Petron Malaysia Refining & Marketing BHD's (KLSE:PETRONM)'s dividend will be reduced to RM0.23 on July 4 from the same period paid last year. In other words, the dividend yield is 4.7%, which is slightly lower than other companies in the same industry.
Check out our latest analysis for Petron Malaysia Refining & Marketing Bhd.
Petron Malaysia Refining & Marketing Bhd's earnings easily cover distributions
It's good to see a high yield, but you also need to see if the higher dividend level is sustainable. However, prior to this announcement, Petron Malaysia Refining & Marketing Bhd's dividend was comfortably covered by both cash flow and profit. As a result, a large portion of the profits have been reinvested into the business.

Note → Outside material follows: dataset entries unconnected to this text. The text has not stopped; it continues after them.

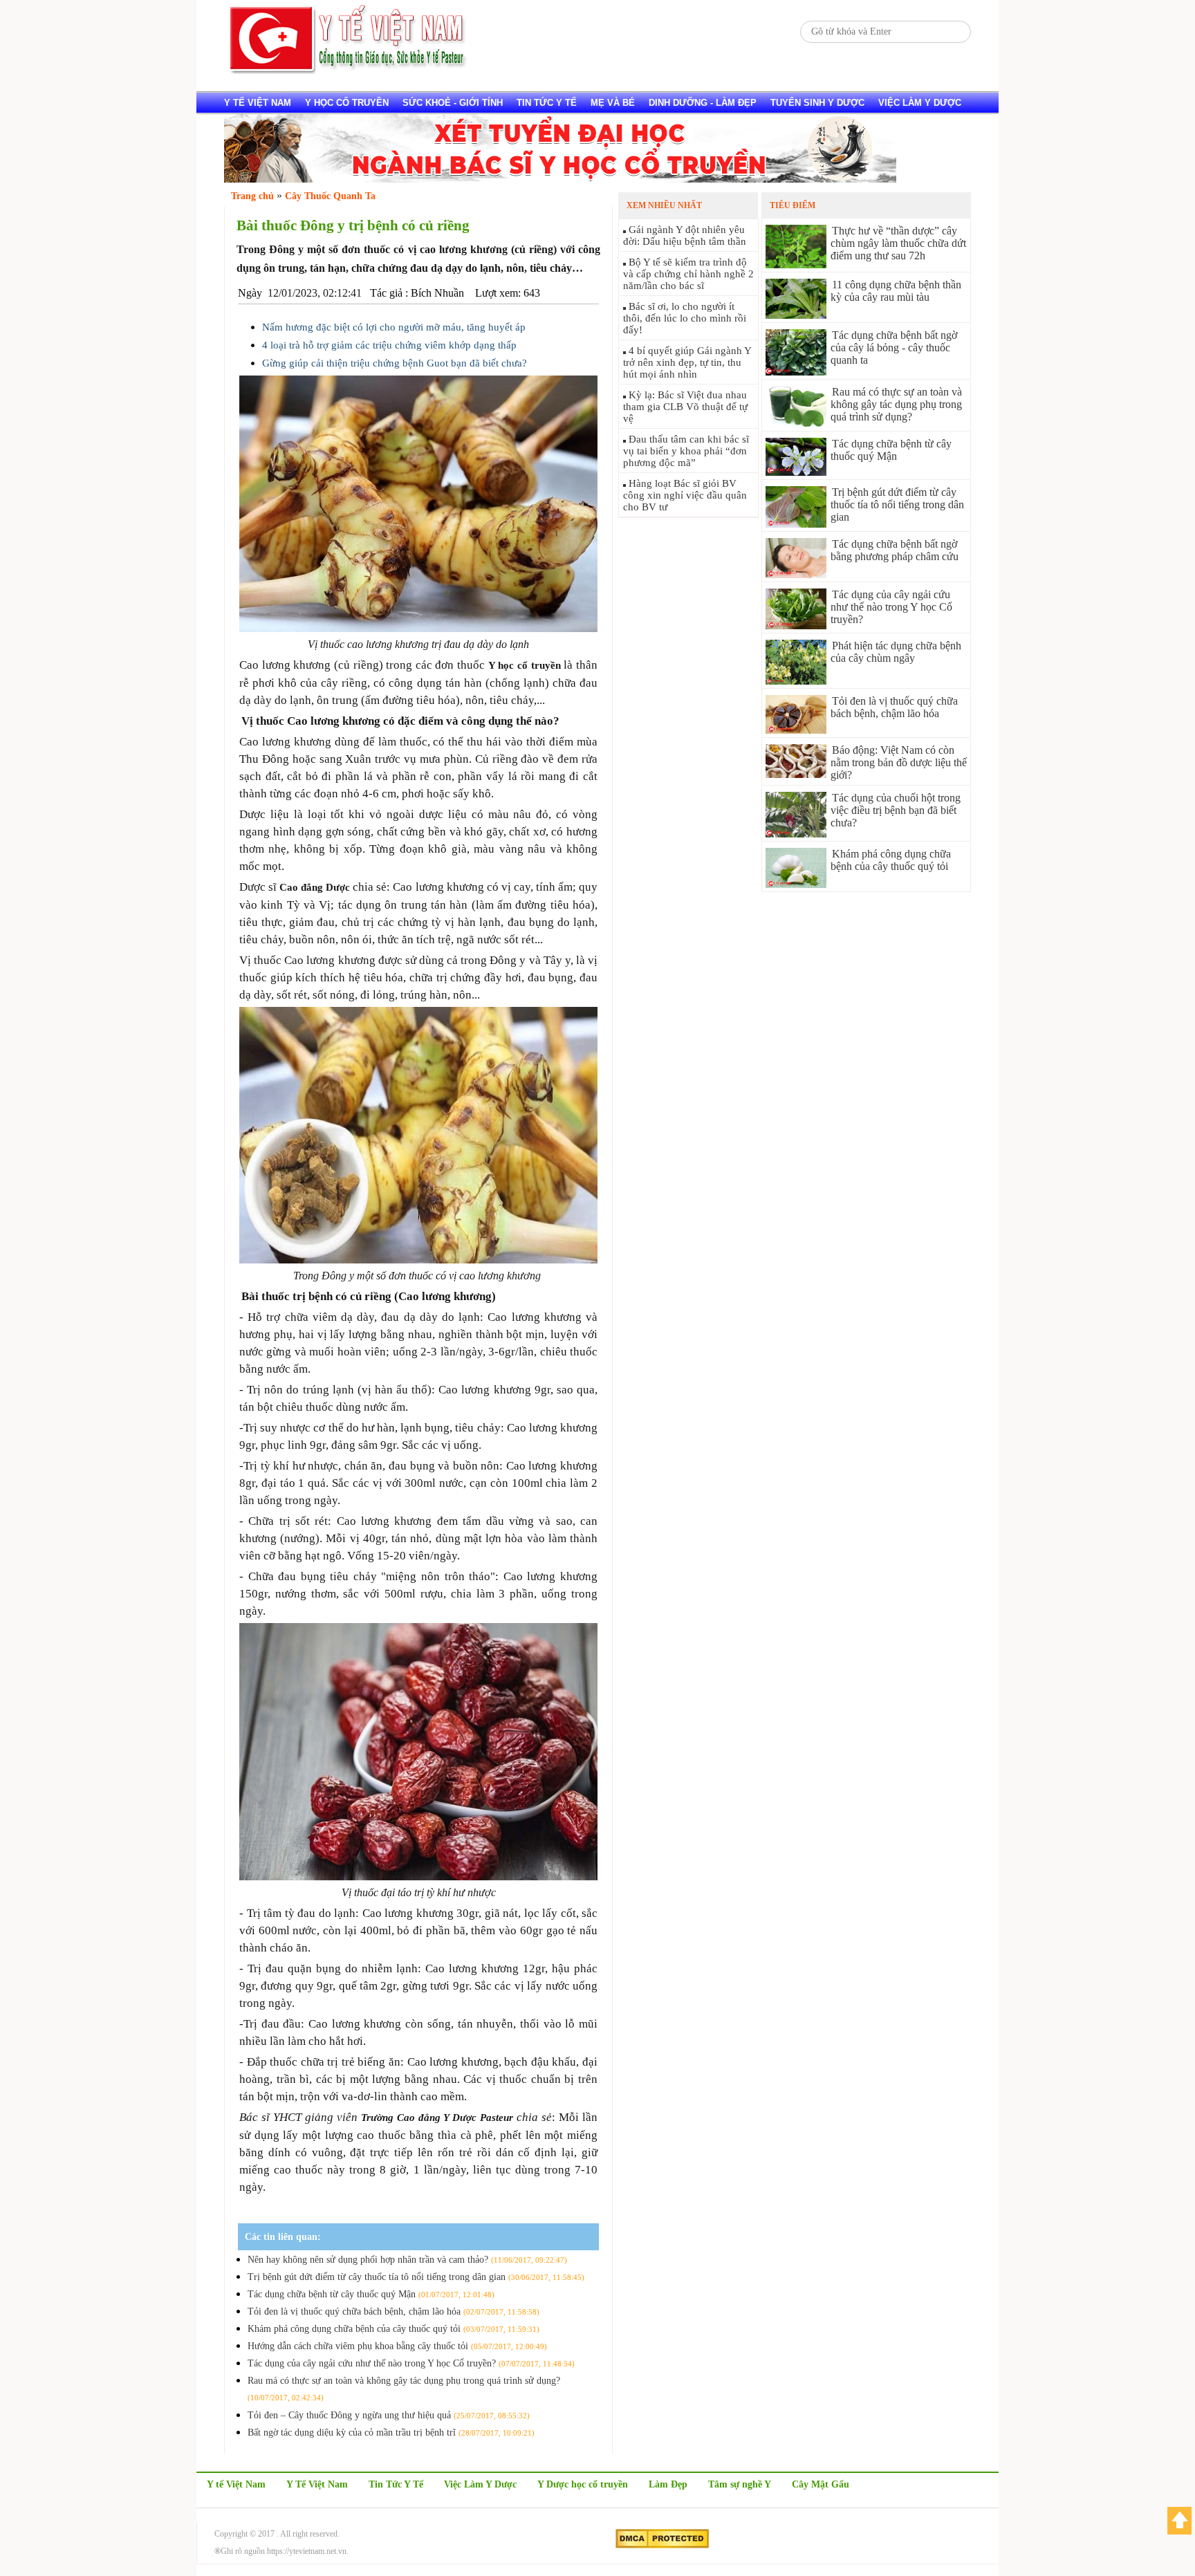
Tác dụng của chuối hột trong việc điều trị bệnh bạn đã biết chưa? (896, 810)
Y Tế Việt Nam (317, 2484)
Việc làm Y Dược (919, 103)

If recent trends continue, EPS could expand by 3.9% over the next 12 months. If the dividend continues at this rate, the payout ratio could be 22% by next year, which we think is quite sustainable going forward.
Dividend volatility
The company has a long history of paying dividends, but it has cut its dividend at least once in the past 10 years. Dividends totaled RM0.23 per year in the most recent year, up from a total of RM0.14 per year in 2014. This means it has grown its distribution at a rate of 5.1% per year over that time. We've seen cuts in the past, so while the growth looks promising, we'd be a little cautious about its track record.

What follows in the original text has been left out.